§ **Excerpt provided**
19.36(7)(a)(a) In this section, "final candidate" means each applicant for a position who is seriously considered for appointment or whose name is certified for appointment and whose name is submitted for final consideration to an authority for appointment to any state position, except a position in the classified service, or to any local public office. "Final candidate" includes, whenever there are at least 5 candidates for an office or position, each of the 5 candidates who are considered most qualified for the office or position by an authority, and whenever there are less than 5 candidates for an office or position, each such candidate. Whenever an appointment is to be made from a group of more than 5 candidates, "final candidate" also includes each candidate in the group.
19.36(7)(b)
(b) Every applicant for a position with any authority may indicate in writing to the authority that the applicant does not wish the authority to reveal his or her identity. Except with respect to an applicant whose name is certified for appointment to a position in the state classified service or a final candidate, if an applicant makes such an indication in writing, the authority shall not provide access to any record related to the application that may reveal the identity of the applicant.
19.36(8)
(8) Identities of law enforcement informants. 19.36(8)(a)1.
1. "Informant" means an individual who requests confidentiality from a law enforcement agency in conjunction with providing information to that agency or, pursuant to an express promise of confidentiality by a law enforcement agency or under circumstances in which a promise of confidentiality would reasonably be implied, provides information to a law enforcement agency or, is working with a law enforcement agency to obtain information, related in any case to any of the following:
19.36(8)(a)1.a.
a. Another person who the individual or the law enforcement agency suspects has violated, is violating or will violate a federal law, a law of any state or an ordinance of any local government.
19.36(8)(a)1.b.
b. Past, present or future activities that the individual or law enforcement agency believes may violate a federal law, a law of any state or an ordinance of any local government.
19.36(8)(b)

§ **Directives**
A. In the statute excerpt, how does an applicant tell an authority that they do not want their identity revealed?
B. Restate the statute excerpt starting at "19.36(7)(b)" and ending at "of the applicant.", substituting "agency" for "authority".
C. Can you extend the statute on applicant and informant confidentiality, picking up from the point where it stops?

§ **Lines of data**
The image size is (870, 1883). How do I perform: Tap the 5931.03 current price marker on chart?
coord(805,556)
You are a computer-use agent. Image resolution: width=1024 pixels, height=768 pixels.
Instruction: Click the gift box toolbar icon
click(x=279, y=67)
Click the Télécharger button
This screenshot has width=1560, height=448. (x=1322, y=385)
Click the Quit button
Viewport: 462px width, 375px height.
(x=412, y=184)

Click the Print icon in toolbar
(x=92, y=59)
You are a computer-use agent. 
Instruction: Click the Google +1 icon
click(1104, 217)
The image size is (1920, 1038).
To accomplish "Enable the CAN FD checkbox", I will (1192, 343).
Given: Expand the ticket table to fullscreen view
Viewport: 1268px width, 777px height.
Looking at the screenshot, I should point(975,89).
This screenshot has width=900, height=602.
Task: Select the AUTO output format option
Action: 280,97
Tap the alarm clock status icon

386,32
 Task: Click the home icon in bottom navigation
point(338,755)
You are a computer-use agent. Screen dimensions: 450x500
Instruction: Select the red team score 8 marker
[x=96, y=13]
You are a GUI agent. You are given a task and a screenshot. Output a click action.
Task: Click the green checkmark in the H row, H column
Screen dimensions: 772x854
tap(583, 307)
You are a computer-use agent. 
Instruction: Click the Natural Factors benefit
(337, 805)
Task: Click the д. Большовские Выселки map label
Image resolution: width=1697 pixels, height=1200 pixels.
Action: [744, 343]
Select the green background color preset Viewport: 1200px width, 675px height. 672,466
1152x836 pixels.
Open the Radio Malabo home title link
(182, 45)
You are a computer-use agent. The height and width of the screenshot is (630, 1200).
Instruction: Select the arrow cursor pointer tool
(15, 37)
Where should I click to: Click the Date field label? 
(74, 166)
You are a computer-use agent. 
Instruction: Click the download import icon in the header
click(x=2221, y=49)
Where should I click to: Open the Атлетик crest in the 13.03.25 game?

§ **Answers per task**
A. The applicant indicates it in writing to the authority.

B.
19.36(7)(b)
(b) Every applicant for a position with any agency may indicate in writing to the agency that the applicant does not wish the agency to reveal his or her identity. Except with respect to an applicant whose name is certified for appointment to a position in the state classified service or a final candidate, if an applicant makes such an indication in writing, the agency shall not provide access to any record related to the application that may reveal the identity of the applicant.

C.
(b) If an authority that is a law enforcement agency receives a request to inspect or copy a record or portion of a record under
s. 19.35 (1) (a) that contains specific information including but not limited to a name, address, telephone number, voice recording or handwriting sample which, if disclosed, would identify an informant, the authority shall delete the portion of the record in which the information is contained or, if no portion of the record can be inspected or copied without identifying the informant, shall withhold the record unless the legal custodian of the record, designated under
s. 19.33, makes a determination, at the time that the request is made, that the public interest in allowing a person to inspect, copy or receive a copy of such identifying information outweighs the harm done to the public interest by providing such access.
19.36(9)
(9) Records of plans or specifications for state buildings. Records containing plans or specifications for any state-owned or state-leased building, structure or facility or any proposed state-owned or state-leased building, structure or facility are not subject to the right of inspection or copying under
s. 19.35 (1) except as the department of administration otherwise provides by rule.
19.36(10)
(10) Employee personnel records. Unless access is specifically authorized or required by statute, an authority shall not provide access under
s. 19.35 (1) to records containing the following information, except to an employee or the employee's representative to the extent required under
s. 103.13 or to a recognized or certified collective bargaining representative to the extent required to fulfill a duty to bargain under
ch. 111 or pursuant to a collective bargaining agreement under
ch. 111:
19.36(10)(a)
(a) Information maintained, prepared, or provided by an employer concerning the home address, home electronic mail address, home telephone number, or social security number of an employee, unless the employee authorizes the authority to provide access to such information.
19.36(10)(b)
(b) Information relating to the current investigation of a possible criminal offense or possible misconduct connected with employment by an employee prior to disposition of the investigation.
19.36(10)(c)
(c) Information pertaining to an employee's employment examination, except an examination score if access to that score is not otherwise prohibited.
19.36(10)(d)
(d) Information relating to one or more specific employees that is used by an authority or by the employer of the employees for staff management planning, including performance evaluations, judgments, or recommendations concerning future salary adjustments or other wage treatments, management bonus plans, promotions, job assignments, letters of reference, or other comments or ratings relating to employees.
19.36(11)
(11) Records of an individual holding a local public office or a state public office. Unless access is specifically authorized or required by statute, an authority shall not provide access under
s. 19.35 (1) to records, except to an individual to the extent required under
s. 103.13, containing information maintained, prepared, or provided by an employer concerning the home address, home electronic mail address, home telephone number, or social security number of an individual who holds a local public office or a state public office, unless the individual authorizes the authority to provide access to such information. This subsection does not apply to the home address of an individual who holds an elective public office or to the home address of an individual who, as a condition of employment, is required to reside in a specified location.
19.36(12)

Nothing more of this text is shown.